# [Task requirements]
Using the data below, print exactly the line with "The height and width of the screenshot is (399, 1008).", the line with "The height and width of the screenshot is (866, 1024).", and every line between them, but none of the pictures.

# [Source records]
******************************

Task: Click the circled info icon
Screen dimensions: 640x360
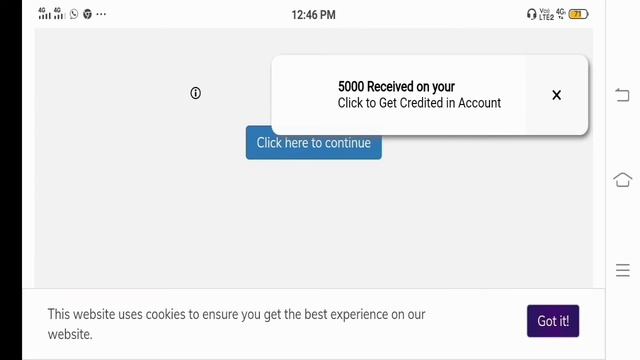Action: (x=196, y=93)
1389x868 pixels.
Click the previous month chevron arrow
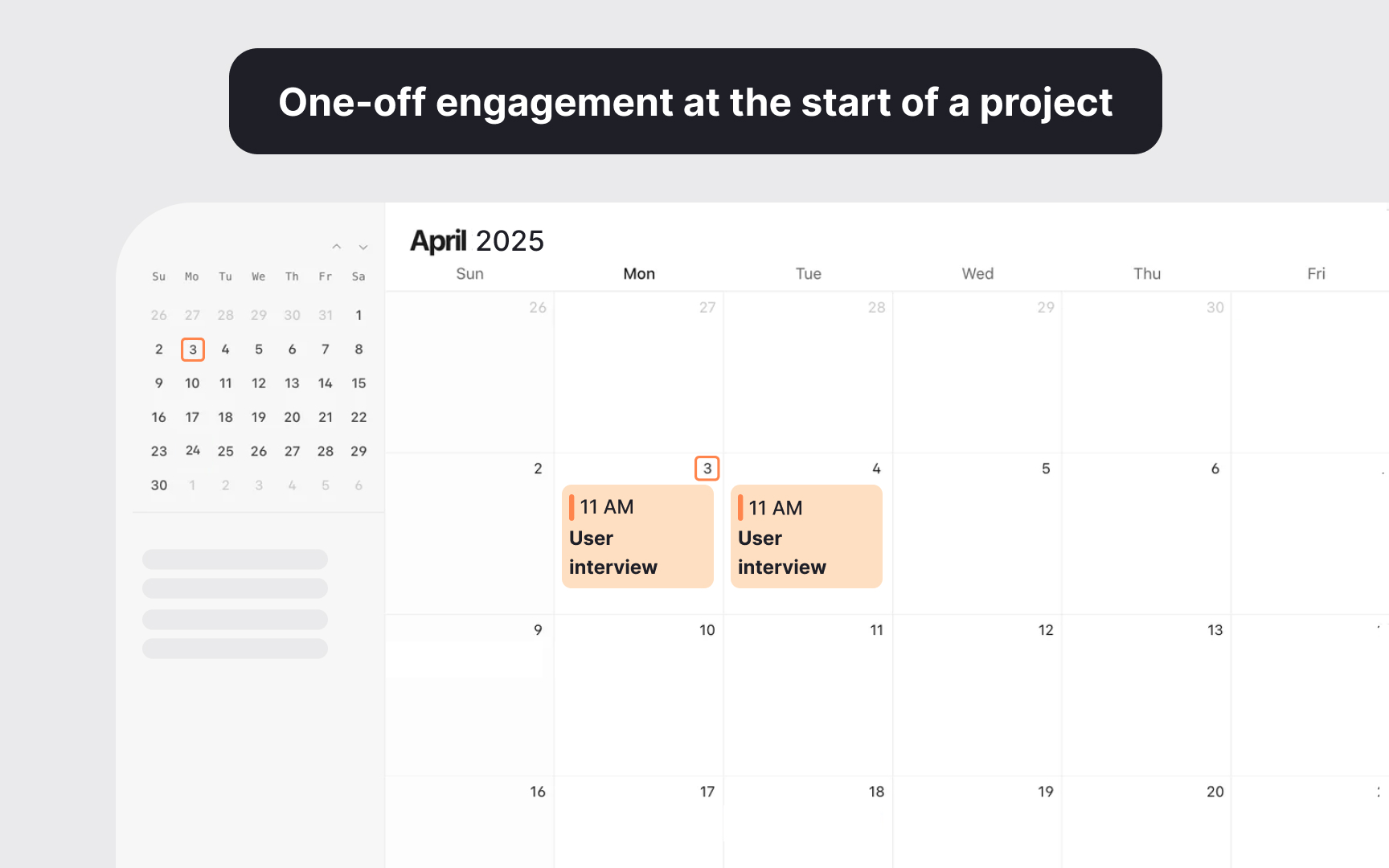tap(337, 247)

******************************

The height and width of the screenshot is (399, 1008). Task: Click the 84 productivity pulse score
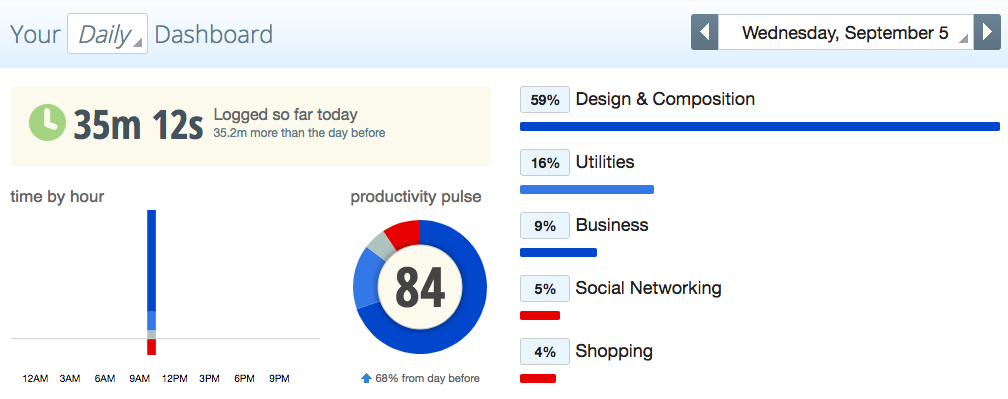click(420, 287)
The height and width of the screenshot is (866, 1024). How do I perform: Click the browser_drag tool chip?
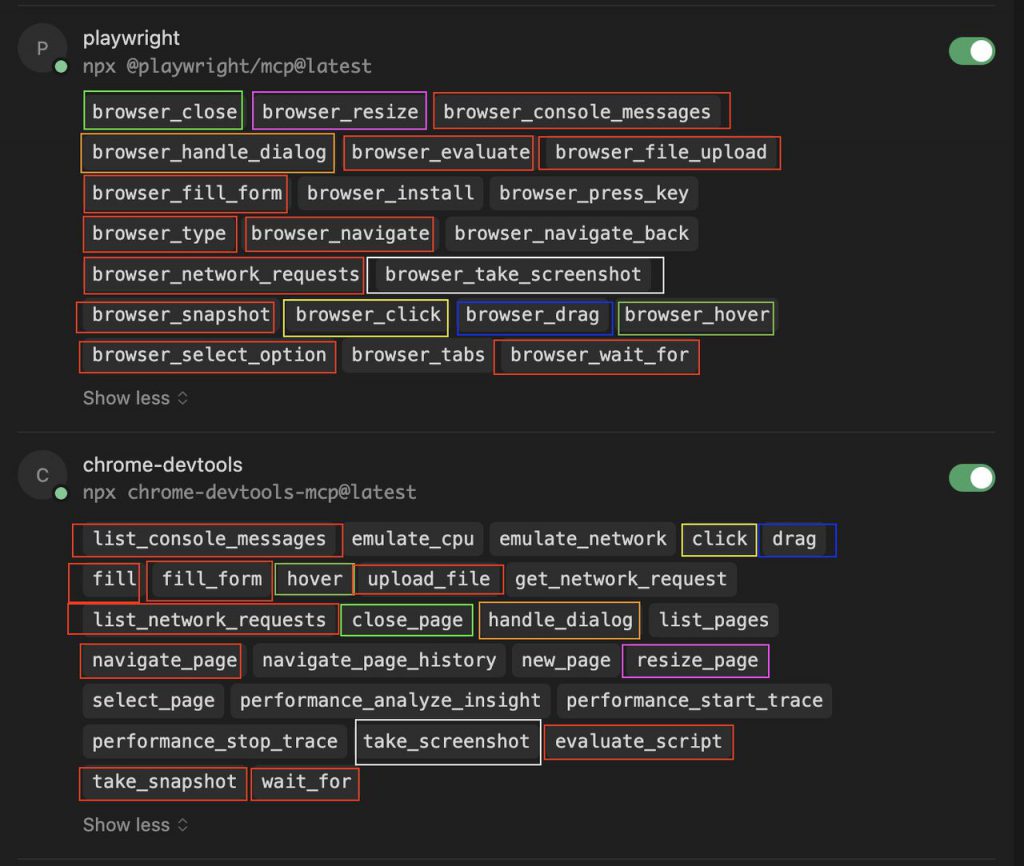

******************************

# [Written answer]
The height and width of the screenshot is (399, 1008). Task: Click the 84 productivity pulse score
click(420, 287)
The height and width of the screenshot is (866, 1024). How do I perform: Click the browser_drag tool chip?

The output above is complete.